Yesterday I wrote in my diary about how much I miss American hugs. How I felt I needed one. My dad’s voice and arm around my shoulder is the best thing ever for this nervous soldier. There is something clear and deep about my dad’s voice. Still waters run deep, they say. My dad is still and clear like a deep river. As my pen moves across the page, I lament how much I miss living back home. I miss the physical contact and connection that Americans are so good at offering. To connect I notice that I often put my hand on someone’s shoulder. I don’t know why I do this, maybe because I miss someone putting their hand on my shoulder. The ‘I can see you’ physical expression of affection that is safe and doesn’t require the deeper depths of intimacy. The kind of ‘I can see you’ that doesn’t require in return anything other than a thankful smile.
There is a workshop at our daughter’s school on mindfulness and breathing that will take place in the school hall. After many years of anxiety filled classrooms I find visiting the school difficult sometimes. I go out of a peppering of begrudging parental obligation and that I don’t want to let our daughter down. I’m one of the only stay at home parents. I feel as though the expectation is that I should show up. Don’t I have the time? Won’t I be seen as lazy? Our daughter wears a snow hat with a bobble on top, a comfort of sorts. The children sit on blue mats on the wooden hall floor. Little boats of blue. The only other parent that showed up and I sit in chairs in a mostly empty crescent moon behind them. The two men that lead the exercise are energetic. I can see the apprehension on the face of our daughter. I can feel the apprehension in the pit of my stomach. I look at the clock, I have 35 minutes of this and then I can leave. Our daughter has another two hours at school. That thought sends me into a mini panic. I want to scoop her up and leave. I don’t know what the right answer is for us but I know that running home isn’t the right answer.

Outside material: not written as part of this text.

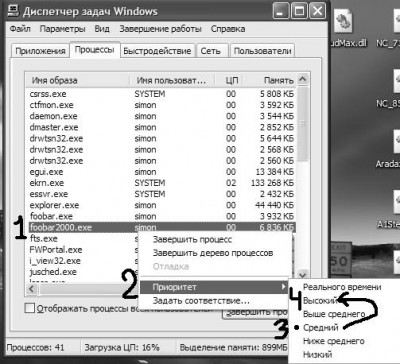Open the udMax.dll desktop file icon
The image size is (400, 364).
point(343,21)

The men running the workshop do ‘box breathing’ and other activities to help everyone practice feeling better in anxious moments. I look at the clock, eight more minutes and I can go. Open space, fresh air. I can almost feel the relief that is eight minutes away. At the end I nervously mention, with a higher than usual voice, that they didn’t mention one of the signs that we get when we get nervous, stomach ache. The instructor nods his head in approval and then says there is an exercise we can do after the children leave. Shit! Just what I need, another 5 minutes tagged on until I can get out of there. The instructor asks me to lie down on the matt with the only other parent there. My mind races, as it often does in situations like this. I wonder if the other parent has the same feeling obligation and guilt that I do? Is she as nervous as I am? Does her body buzz like mine? What is my intention in being here? For our daughter to feel supported or for me to be seen to be a good mom?
I lie down on the matt. The instructor explains that we are going to do a fast breathing exercise and then I will hold my breath for one minute. I start to feel panicked but do as I’m told. At 46 years old the need to be seen as ‘accommodating’ is still strong. He starts the audio. I hear a deep clear voice telling me to breath in and then out. Don’t pause between breaths. In and out. Quickly and deeply. Breath in to fill your tummy and out. Like a wave. After what seems like a while there is a ping and the deep voice tells me to exhale, and then pause and hold. Be still. I lay there on the blue mat floating on a wooden floor and I can feel the inside of me in a way I never have. My breath has somehow reached down into my stomach in a way it never has. I am still for a minute and it feels effortless. It is the most immersive experience I’ve ever had on dry land. It reminds me of my very first memory of floating just under the surface of the warm light filled waters of Miami beach. The deep voice tells me to breath again and I do, which feels like being lifted out of the water.
I sit up stunned in the little village school hall. I have never in my life experienced anything like that, except on that day at the beach in the warm waters of the Atlantic. My nervous stomach is silent. It says nothing to me, like run or you’ve got 3 more minutes and then you can get the hell out of here. It just is. My brain slows down. I am calm and can focus. I have never in all my years of yoga classes felt the way I feel after that one minute exercise. The instructor says he can‘t do it with a roomful of children. No shit. It is one of the most powerful experiences I have ever had, a baptism of sorts. I got the hand on the shoulder and side hug. It came wrapped up in a different form. It was wrapped up on a blue mat in the middle of a primary school hall in England, with a deep calm Dutch voice leading me through. Leading me back to myself and a peace the world cannot give and cannot take away. Sometimes in life we shake the orange tree and get olives. I got my hand on the shoulder and hug. It was a gift for this nervous little soldier. I know I needed this gift from Wim Hof because tomorrow won’t be easy.